La documentazione richiesta

In linea generale, e con gli adattamenti imposti dalla specificità dell’infezione, la prova della prevenzione generale può riguardare: i protocolli di disinfezione, disinfestazione e sterilizzazione di ambienti e materiali; le modalità di raccolta, lavaggio e disinfezione della biancheria; le procedure di smaltimento dei rifiuti solidi e dei liquami; le caratteristiche della mensa e degli strumenti di distribuzione di alimenti e bevande; la preparazione, conservazione e utilizzazione dei disinfettanti; la qualità dell’aria e degli impianti di condizionamento; i sistemi di sorveglianza e notifica; i criteri di controllo e limitazione dell’accesso dei visitatori; le procedure di controllo degli infortuni e delle malattie del personale e le profilassi vaccinali; il rapporto numerico tra personale e degenti; la sorveglianza fondata sui dati microbiologici di laboratorio; i report delle direzioni dei reparti e il monitoraggio dei germi patogeni-sentinella; l’orario di effettiva esecuzione delle attività di prevenzione del rischio.

Si tratta di un quadro documentale articolato, non di un elenco automaticamente identico in ogni controversia.
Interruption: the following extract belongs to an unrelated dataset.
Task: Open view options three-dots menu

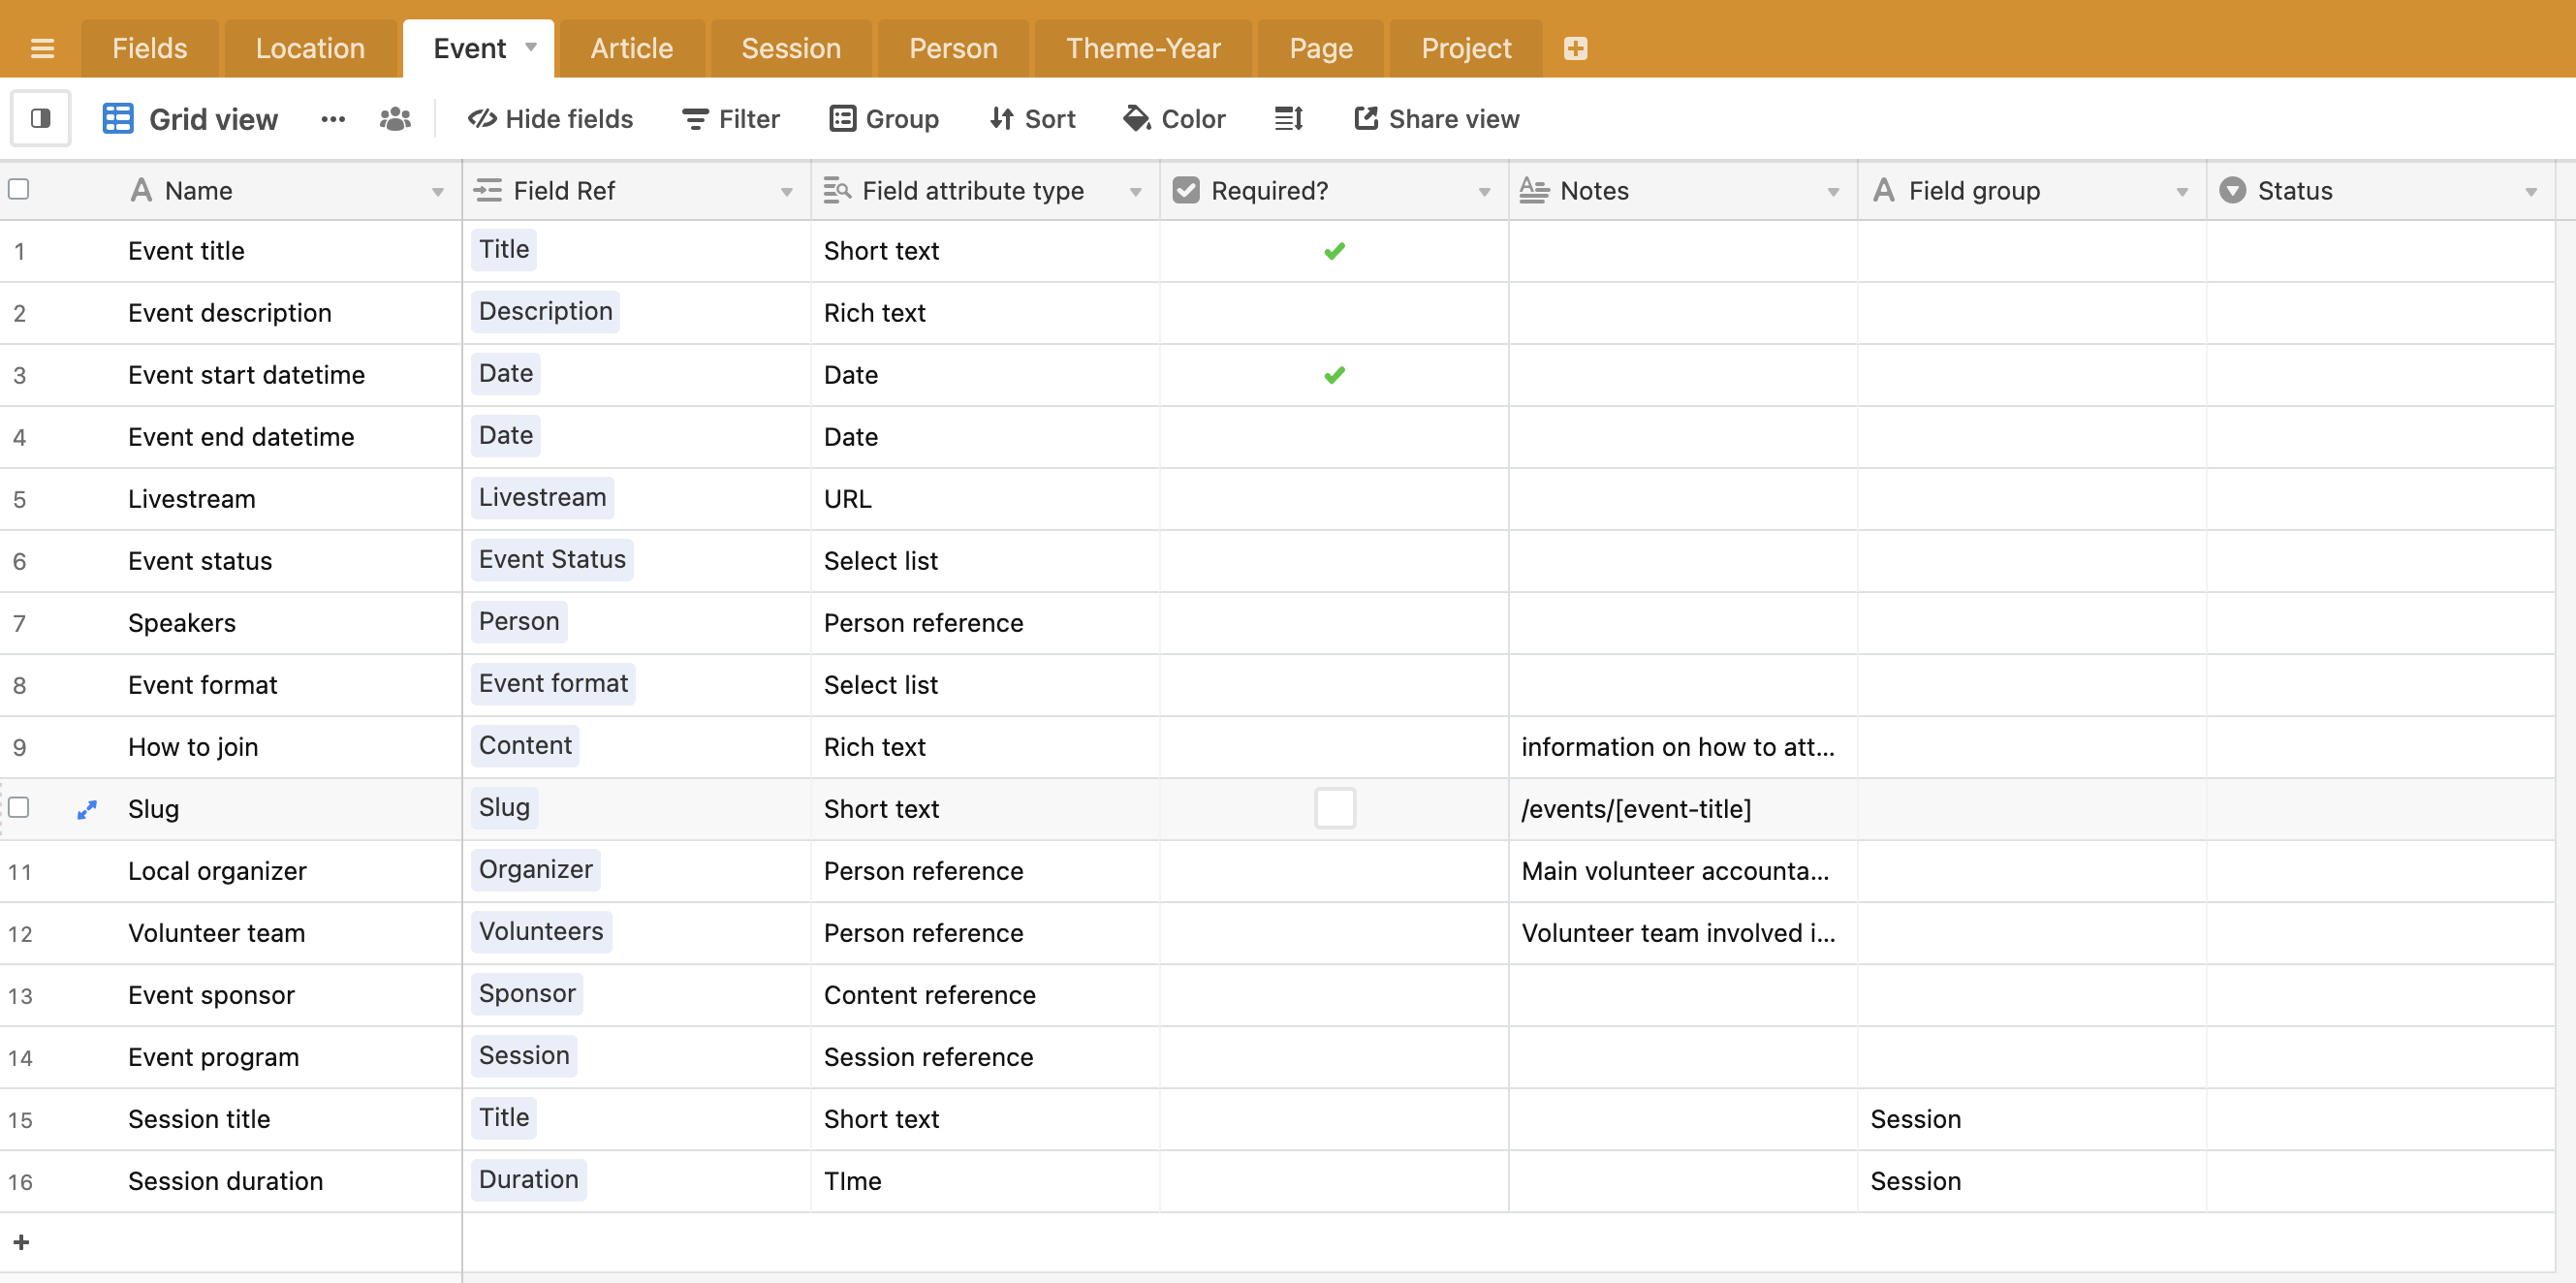Action: click(x=333, y=119)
La documentazione deve essere adeguata alla natura dell’infezione, alla procedura assistenziale coinvolta e alle specifiche cautele che la struttura avrebbe dovuto adottare.

Il ruolo della CTU

La Corte ha attribuito rilievo alla risposta del CTU al quesito integrativo, secondo cui l’ASL non aveva fornito alcuna prova positiva dell’adozione di tutte le procedure di sanificazione e asepsi della struttura, degli ambienti, dei mezzi e del personale addetto.

La Corte d’appello, secondo la Cassazione, aveva omesso di confrontarsi adeguatamente con tale valutazione e con le ulteriori allegazioni degli appellanti sulla mancata profilassi ambientale. Aveva inoltre considerato la mancata contestazione del certificato di pulizia del posto letto come se essa dimostrasse l’adempimento dell’intero complesso degli obblighi preventivi.
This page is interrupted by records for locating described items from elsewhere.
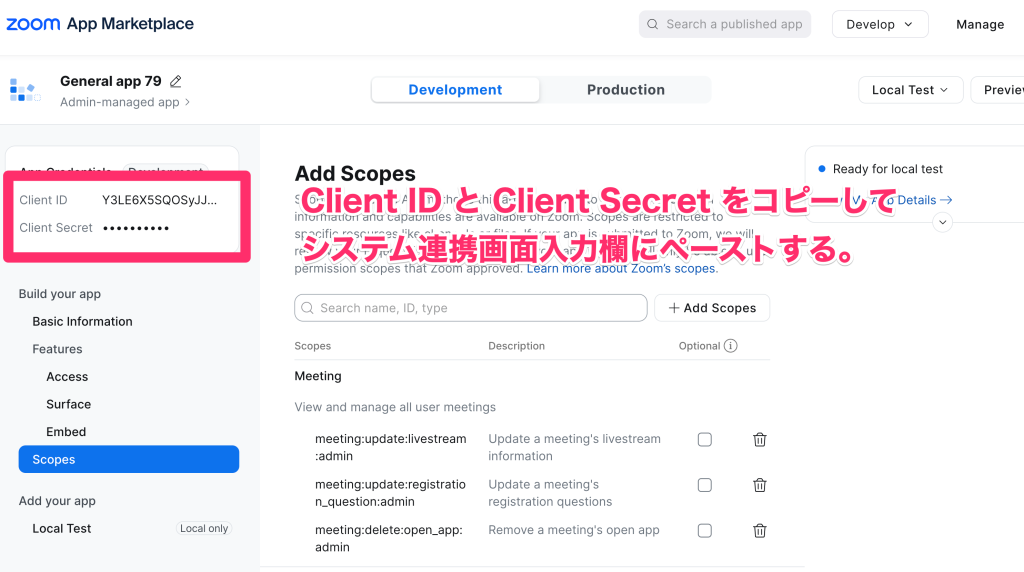Image resolution: width=1024 pixels, height=572 pixels.
Task: Open Basic Information in the sidebar
Action: click(x=82, y=321)
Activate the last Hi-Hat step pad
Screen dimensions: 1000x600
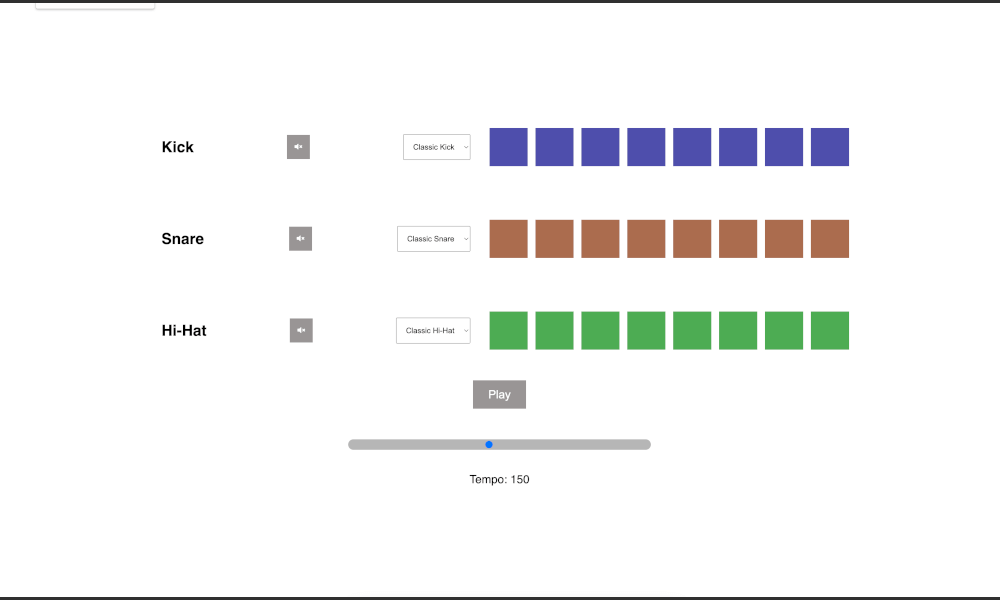[830, 330]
Il rilievo della Cassazione non comporta che le conclusioni del CTU siano vincolanti per il giudice o che la consulenza sostituisca l’accertamento giudiziale. Impone però che le risultanze tecniche decisive siano esaminate e poste in relazione con l’insieme degli elementi istruttori.

L’esito del giudizio

La Corte ha accolto i primi tre motivi di ricorso e ha dichiarato assorbiti gli altri. Ha quindi cassato la sentenza della Corte d’appello dell’Aquila e rinviato la causa alla stessa Corte, in diversa composizione, anche per la liquidazione delle spese del giudizio di legittimità.
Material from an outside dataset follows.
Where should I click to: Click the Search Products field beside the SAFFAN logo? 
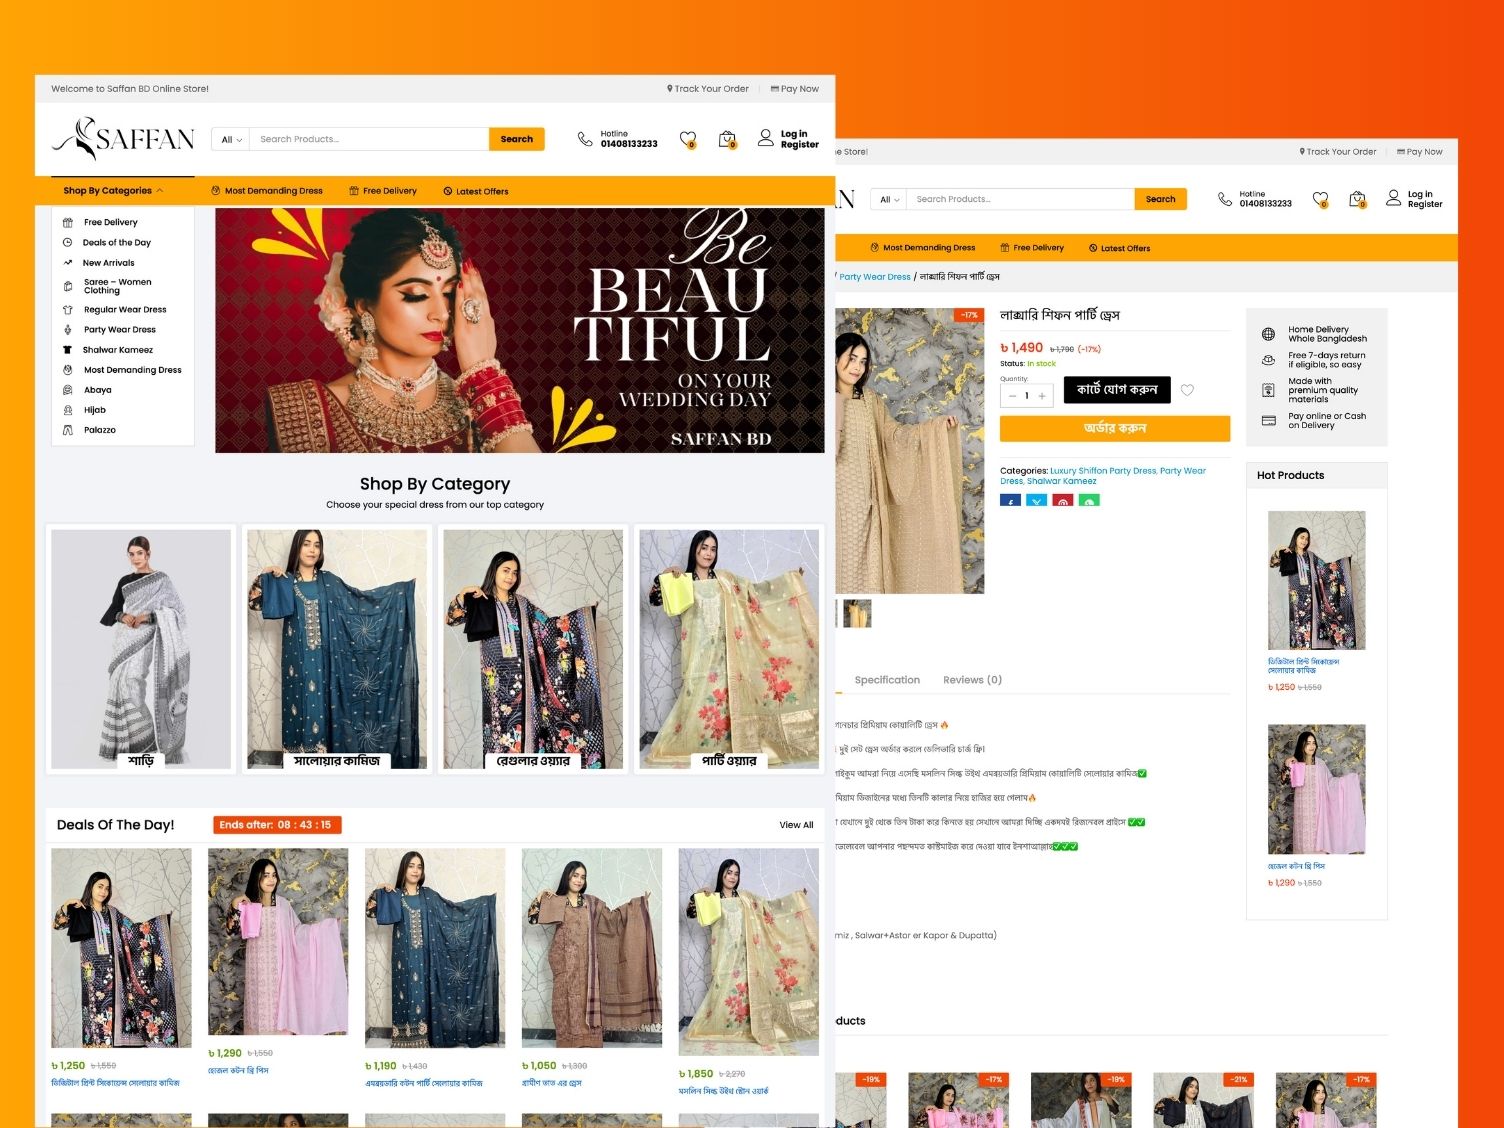click(368, 140)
La Cassazione non ha definito in via definitiva la responsabilità risarcitoria dell’ASL né ha liquidato il danno. Il giudice del rinvio dovrà riesaminare la controversia alla luce dei principi affermati, valutando il nesso causale, l’eventuale colpa della struttura, la portata delle risultanze della CTU e la prova delle misure preventive generali e specifiche.

Il principio della decisione

L’ordinanza n. 24916/2026 ribadisce che la struttura sanitaria non può considerare assolto l’onere probatorio relativo alla prevenzione delle infezioni nosocomiali sulla base del solo certificato di pulizia e sanificazione di un posto letto o della sola profilassi antibiotica.

Una volta provata, anche presuntivamente, l’origine ospedaliera dell’infezione, la struttura deve dimostrare l’adozione delle cautele generali previste dalla normativa e dalle regole dell’arte, nonché la loro concreta applicazione rispetto al singolo paziente e alla specifica dinamica infettiva. La responsabilità non è automatica, ma la prova liberatoria deve essere articolata, coerente con il rischio concretamente verificatosi e adeguatamente documentata.